A simple model of a chemical bond: A particle in a one-dimensional box

In this section, we will consider a very simple model that describes an electron in a chemical bond. This is the so-called particle in a box model. We imagine a particle strictly confined between two ``walls'' by a potential energy $V(x)$ that is shown in the figure below. $V(x)$ confines the particle to the region $x\in [0,L]$. Such a model, although simple, is physically reasonable. For example, imagine an electron in a CC single bond. Since carbon atoms are roughly 24000 times more massive than an electron, thinking classically for a moment, this would be like a ball-bearing between two wrecking balls, which would certainly seem like two infinitely high walls. The box length $L$ for a CC single bond would be roughly 1.5 Å.

Figure 1: Illustration of a particle in a box

Mathematically, the potential energy is expressed as

$$V(x) = \left\{\matrix {0\;\;\;{\rm for}\;\;\;0\leq x \leq L \cr \cr \infty\;\;\;{\rm for} \;\;\;x < 0, x > L}\right.$$

If the potential is infinite outside the box, then there is zero probability that the particle will be found there. Thus, we require $\psi(x)=0$ outside the box, and this can only happen if at the boundaries $x=0$ and $x=L$, $\psi(0)=\psi(L)=0$. These, then, are the boundary conditions on $\psi(x)$. We will also require that the wavefunction be normalized to 1. Since $\psi(x)=0$ outside the box, we only need to integrate between 0 and $L$, so that

$$\int_0^L \vert\psi(x)\vert^2 dx = 1$$

Since we already know that $\psi(x)=0$ outside the box, we only need to solve the Schrödinger inside the box where $V(x)=0$. In this case, the Schrödinger looks like the free-particle equation we already wrote down

$$-{\hbar^2 \over 2m}{d^2 \psi \over dx^2} = E\psi(x)$$

Rearranging gives

$${d^2 \psi \over dx^2} = -{2mE \over \hbar^2}\psi(x)$$

We have already seen that the solutions are sin or cos functions. In fact, we can easily show that the solution of this differential equation must be either

$$\psi(x) = A\sin\left(\sqrt{2mE \over \hbar^2} x\right) \;\;\... ...;\;\;\; \psi(x) = B\cos\left(\sqrt{2mE \over \hbar^2} x\right)$$

where $A$ and $B$ are arbitrary constants. But since we need $\psi(0)=0$, the only solution that is consistent with the boundary condition is the sin solution. Thus, we take

$$\psi(x) = A\sin\left(\sqrt{2mE \over \hbar^2} x\right)$$

It's a simple matter to verify that this function satisfies the differential equation:

$${d\psi \over dx} = A \sqrt{2mE \over \hbar^2}\cos\left(\sqrt{2mE \over \hbar^2} x\right)$$

$${d^2\psi \over dx^2} = -A\left({2mE \over \hbar^2}\right)\cos\left(\sqrt{2mE \over \hbar^2} x\right)$$

$$= -\left({2mE \over \hbar^2}\right)\psi(x)$$

At this point, all we have is a general solution to the equation, but we still do not know the allowed values of $E$. But, there is also still one boundary condition we have not yet enforced. We need $\psi(L)=0$. This requires

$$A\sin\left(\sqrt{2mE \over \hbar^2} L\right)=0$$

In order to satisfy this, we can take any point where the sin function vanishes. We know that $\sin(n\pi)=0$ for any value of $n$. Thus, our boundary condition is equivalent to

$$\sqrt{2mE \over \hbar^2}L = n\pi$$

Solving this equation for $E$ gives us the allowed energies:

$$E = {\hbar^2 \pi^2 \over 2mL^2}n^2 \equiv E_n$$

Note, first, that there are many allowable values of $E$, so we denote these by $E_n$ according to the value of $n$ that we choose. For each allowable energy, there is also a wavefunction $\psi_n(x)$ obtained by substituting $E_n$ into the expression for $\psi(x)$. This yields

$$\psi_n(x) = A\sin\left({n\pi x \over L}\right)$$

We still need to determine the constant $A$, but before we do this, a comment is in order. Specifically, we are going to place a restriction on $n$. We will restrict $n$ to be the natural numbers $n=1,2,3,...$. The value $n=0$ gives a wavefunction $\psi_0(x)$ that is everywhere 0, and since the particle must be somewhere, this solution is not allowed. In addition, although the negative numbers $n=-1,-2,...$ also satisfy the boundary condition, since $\psi_{-n}(x) = -\psi_n(x)$, because $\sin(-y)=-\sin(y)$, we do not need to keep the negative values of $n$ because an overall minus sign on $\psi(x)$ does not change the probability of finding the particle in a region of the box becuase $p(x) = \vert\psi(x)\vert^2$. Thus, those wavefunctions that give unique probability densities are those for which $n=1,2,3,....$.

- [Recorded data]
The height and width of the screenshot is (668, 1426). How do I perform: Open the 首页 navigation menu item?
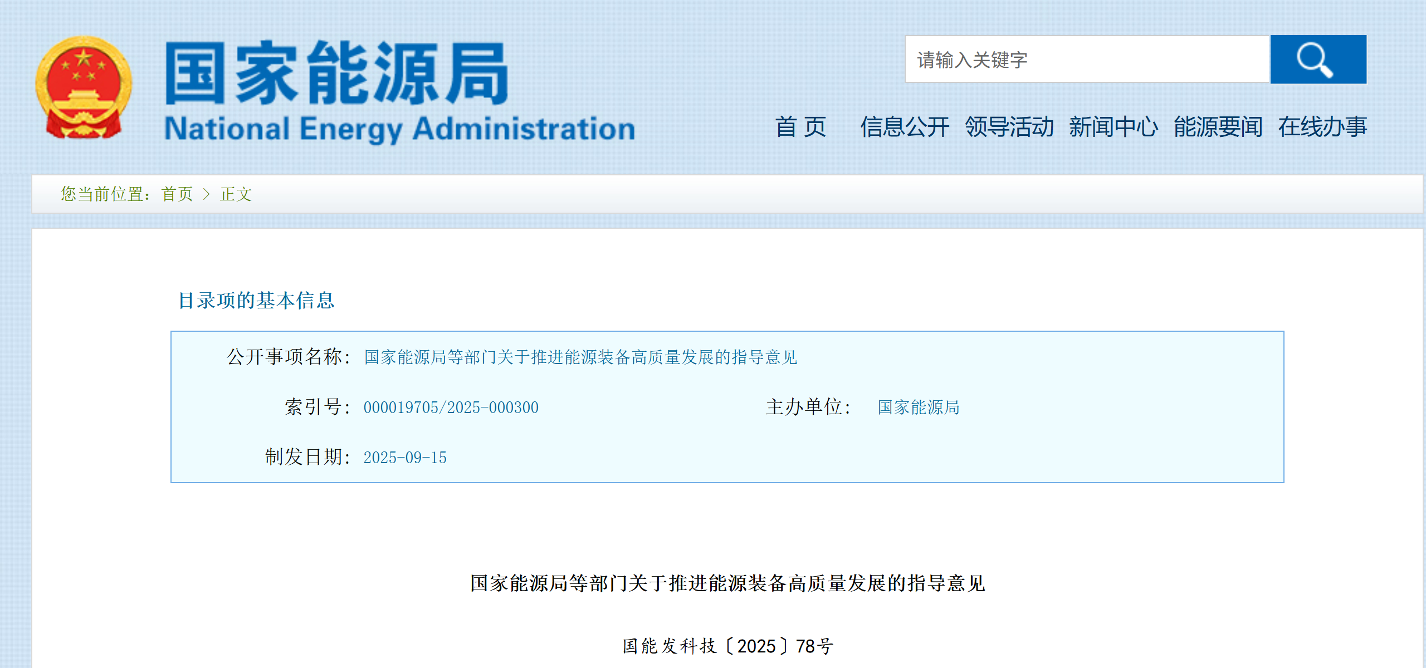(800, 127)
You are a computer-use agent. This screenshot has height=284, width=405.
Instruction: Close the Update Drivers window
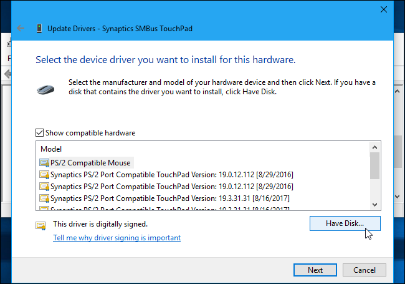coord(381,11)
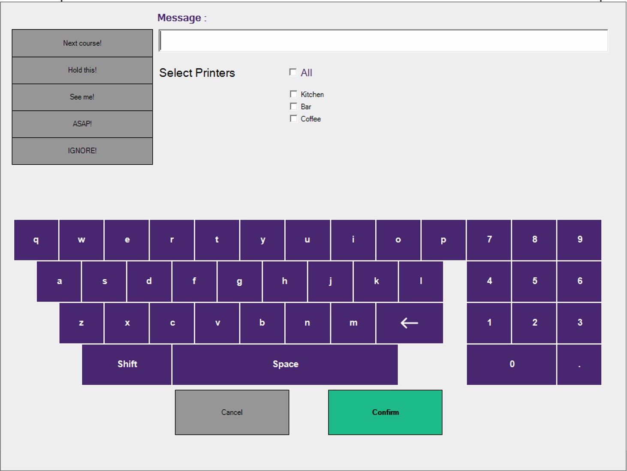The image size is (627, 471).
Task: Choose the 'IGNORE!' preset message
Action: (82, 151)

--

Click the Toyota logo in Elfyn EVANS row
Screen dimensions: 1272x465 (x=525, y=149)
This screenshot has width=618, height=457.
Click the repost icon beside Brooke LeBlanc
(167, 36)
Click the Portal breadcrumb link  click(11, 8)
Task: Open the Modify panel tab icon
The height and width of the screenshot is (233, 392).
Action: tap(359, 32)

- [Task description] Can you pick up the particle-in-a-box derivation above right after its last sentence and carry it on?

- [In response]
Let us now determine the constant $A$. There is still one piece of information we have not used and that is the normalization of $\psi_n(x)$. For each $n$, this function must be normalized to 1. This requires

$$\int_0^L \vert\psi_n(x)\vert^2 dx = 1$$

$$A^2 \int_0^L \sin^2\left({n\pi x \over L}\right)dx = 1$$

$$A^2\int_0^L\left[{1 \over 2} - {1 \over 2} \cos\left({2n\pi x \over L}\right)\right] = 1$$

$$A^2 \left[\left.{x \over 2}\right\vert _0^L - \left.{L \over 4n\pi}\cos\left({2n\pi x \over L}\right)\right\vert _0^L\right] = 1$$

$$A^2{L \over 2} = 1$$

$$A = \sqrt{2 \over L}$$

Thus, each wavefunction takes the form

$$\psi_n(x) = \sqrt{2 \over L}\sin\left({n\pi x \over L}\right)$$

The figure below shows the energy level diagram together with some of the wavefunctions and their associated probability densities $p_n(x) = \psi_n^2(x)$:

Figure: Energy level diagram, lowest order wavefunctions and lowest order probability densities for the particle in a box.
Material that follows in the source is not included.